The architecture firm IF_DO, in partnership with Libraries Connected and the UK library association CILIP, has developed a COVID-19 Safer Libraries Guide, available for free download.
It looks at issues such as:
- staff safety
- safe materials borrowing and return strategies
- décor and signage
Talking of signage, the website Super Library Marketing has a number of suggestions for How to Tackle Library Signage in a Pandemic and Make Visitors Feel Comfortable With Your New Rules:
"When COVID-19 forced libraries to close, library marketing abruptly shifted to digital tactics. But now, as libraries move toward reopening, the debate over signage has returned to professional groups and library staff discussions. Signage is now crucial for communicating new rules about mask-wearing, social distancing, and time limits within physical library spaces."
"In the old days, I would have encouraged staff to use less signage and do more talking with patrons. That’s not possible right now."
"But we can still think strategically about how we place our signage, how it is designed, and how much of it we use. Here are some tips for planning your signage as your library moves toward reopening physical spaces."
It is written from the point of view of public libraries but many of the ideas apply to other kinds of libraries.
U.S. library consulting firm Aaron Cohen Associates recently published a text on its website on ReOpening the Library: Guidelines to Consider.It has a number of good ideas for starting to think about how to fit library users into their 2-metre little bubbles when institutions re-open:
"Here are ideas on how to approach learning space occupancy and how you can start applying them. We included some strategies to develop a basic up-to-date, fact-based library plan framework. You can use this information to update your library services. And at corporations, colleges or Universities, these guidelines can be used to define collaboration and provide individual work environments."

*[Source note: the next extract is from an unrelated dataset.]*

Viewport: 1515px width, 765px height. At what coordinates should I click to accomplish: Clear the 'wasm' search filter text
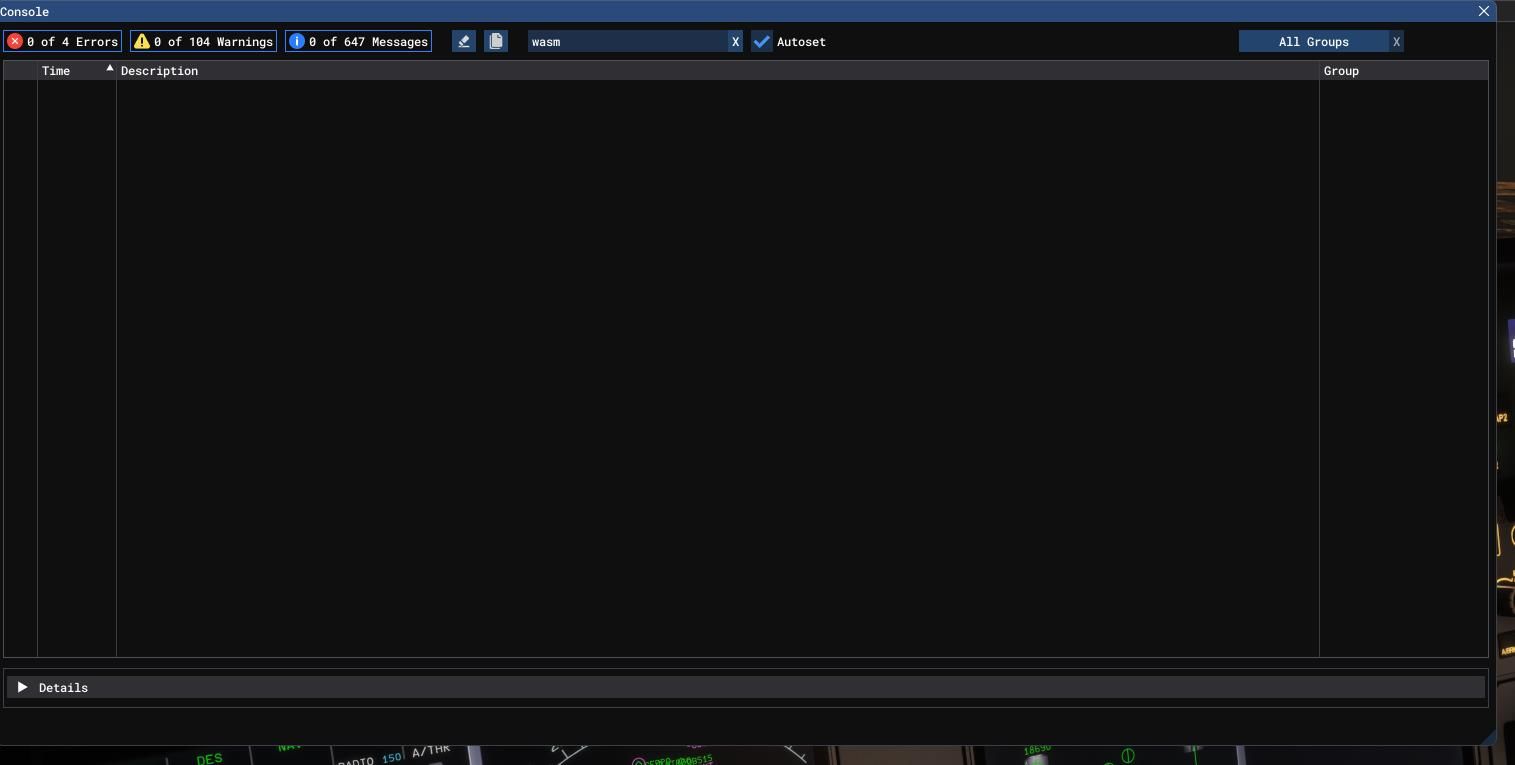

It also includes a link to a white paper from Steelcase Education for classroom and collaborative spaces.
The World Health Organization (WHO) has launched the COVID-19 Law Lab in association with other major international organizations:
"The COVID-19 Law Lab is a database of laws that countries have implemented in response to the pandemic. It includes state of emergency declarations, quarantine measures, disease surveillance, legal measures relating to mask-wearing, social distancing, and access to medication and vaccines. The database will continue to grow as more countries and themes are added."
"It will also feature research on different legal frameworks for COVID-19. These analyses will focus on the human rights impacts of public health laws and help countries identify best practices to guide their immediate responses to COVID-19 and socioeconomic recovery efforts once the pandemic is under control."
There are legal documents from over 190 countries.
In addition to the WHO, the project involves the United Nations Development Programme, the UN Programme on HIV/AIDS and the O’Neill Institute for National and Global Health Law at Georgetown University.